**EXERCISES**
1 – Answer these questions using the excerpt about Castanet and archival descriptions:
(a) Who did a project using Castanet last summer?
(b) Which sub-classification is used to filter 'Group Action'?
(c) What does the excerpt propose as the original data set?
2 – From the excerpt about Castanet and archival descriptions, extract the part that opens with the words containing "I have heard" and closes with "on the left.". Copy it word for word.

**EXCERPT PROVIDED**
# # # # # # #

I have heard of Castanet before via the Flamenco Search Interface Project. Apparently Muralidharan did a project using Castanet last summer to create a category system for Flickr Commons images based on the images’ tags which is then rendered using a Flamenco interface. I include a partial screen-shot below to give you a taste of what the navigation of images feels like a few levels down in the hierarchy. I love the classification of ‘Group Action’ then filtered by a sub-classification of ‘Commerce’. The first images shown are of ‘horse trading’ – with additional headings and images beneath them as well as additional filter options on the left.
What If?
What if we pulled all the English language archival descriptions from around the world as our original data set. If we used this data for topic modeling, our subjects clusters would be cross-institutional. Maybe we could map the local institution assigned subjects to the topic model generated topics for each collection and get a sort of automated crosswalk for finding related collections. If we used the local institution assigned subjects from the archival descriptions for Canasta style auto-classification, maybe we could generate a way to hierarchically browse collections topically.

# # # # # # #

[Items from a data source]
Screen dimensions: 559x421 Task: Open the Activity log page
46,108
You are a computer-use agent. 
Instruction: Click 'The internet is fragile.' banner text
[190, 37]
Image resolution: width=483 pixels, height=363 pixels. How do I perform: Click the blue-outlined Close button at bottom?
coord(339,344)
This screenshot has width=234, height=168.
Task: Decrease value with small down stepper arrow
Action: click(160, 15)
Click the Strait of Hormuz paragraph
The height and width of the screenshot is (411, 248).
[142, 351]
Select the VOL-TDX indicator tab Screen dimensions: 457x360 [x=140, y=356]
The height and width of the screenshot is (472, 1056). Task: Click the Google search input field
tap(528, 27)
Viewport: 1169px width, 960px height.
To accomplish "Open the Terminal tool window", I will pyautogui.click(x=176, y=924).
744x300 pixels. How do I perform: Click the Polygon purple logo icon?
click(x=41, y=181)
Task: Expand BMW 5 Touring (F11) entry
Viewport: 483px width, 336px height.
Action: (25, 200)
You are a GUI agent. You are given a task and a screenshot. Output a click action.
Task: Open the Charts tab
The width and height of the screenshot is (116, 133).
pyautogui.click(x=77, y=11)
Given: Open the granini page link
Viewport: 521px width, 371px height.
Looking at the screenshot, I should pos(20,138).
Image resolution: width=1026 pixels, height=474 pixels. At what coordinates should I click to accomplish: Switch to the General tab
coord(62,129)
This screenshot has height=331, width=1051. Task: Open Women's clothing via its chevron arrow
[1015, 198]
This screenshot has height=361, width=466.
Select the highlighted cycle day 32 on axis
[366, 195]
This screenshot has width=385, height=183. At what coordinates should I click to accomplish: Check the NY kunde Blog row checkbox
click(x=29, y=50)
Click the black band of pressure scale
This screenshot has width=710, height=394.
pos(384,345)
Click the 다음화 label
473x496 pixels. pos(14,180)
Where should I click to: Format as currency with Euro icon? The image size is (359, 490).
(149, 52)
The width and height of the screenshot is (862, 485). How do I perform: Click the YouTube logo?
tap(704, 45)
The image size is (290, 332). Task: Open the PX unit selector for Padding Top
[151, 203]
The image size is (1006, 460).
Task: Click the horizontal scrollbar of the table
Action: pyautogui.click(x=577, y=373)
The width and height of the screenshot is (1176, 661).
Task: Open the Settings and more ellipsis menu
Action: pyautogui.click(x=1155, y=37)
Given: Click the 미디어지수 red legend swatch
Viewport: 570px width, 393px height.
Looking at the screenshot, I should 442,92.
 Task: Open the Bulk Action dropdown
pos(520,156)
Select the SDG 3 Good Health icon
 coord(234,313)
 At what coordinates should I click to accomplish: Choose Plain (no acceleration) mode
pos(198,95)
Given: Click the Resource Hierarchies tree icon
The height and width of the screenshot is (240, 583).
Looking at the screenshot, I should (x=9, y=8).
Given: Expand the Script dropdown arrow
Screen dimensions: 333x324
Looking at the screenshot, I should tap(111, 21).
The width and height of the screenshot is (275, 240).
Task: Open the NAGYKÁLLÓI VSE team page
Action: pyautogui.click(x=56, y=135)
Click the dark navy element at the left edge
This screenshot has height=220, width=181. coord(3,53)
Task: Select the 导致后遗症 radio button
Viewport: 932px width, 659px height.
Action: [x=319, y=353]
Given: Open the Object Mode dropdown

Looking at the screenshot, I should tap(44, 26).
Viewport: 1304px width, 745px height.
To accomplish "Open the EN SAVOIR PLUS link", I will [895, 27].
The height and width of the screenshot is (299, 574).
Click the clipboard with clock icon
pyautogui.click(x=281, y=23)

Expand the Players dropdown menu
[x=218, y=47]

# # # # # # #

**EXPECTED RESPONSES**
1 –
(a) Muralidharan
(b) 'Commerce'
(c) All the English language archival descriptions from around the world

2 –
I have heard of Castanet before via the Flamenco Search Interface Project. Apparently Muralidharan did a project using Castanet last summer to create a category system for Flickr Commons images based on the images’ tags which is then rendered using a Flamenco interface. I include a partial screen-shot below to give you a taste of what the navigation of images feels like a few levels down in the hierarchy. I love the classification of ‘Group Action’ then filtered by a sub-classification of ‘Commerce’. The first images shown are of ‘horse trading’ – with additional headings and images beneath them as well as additional filter options on the left.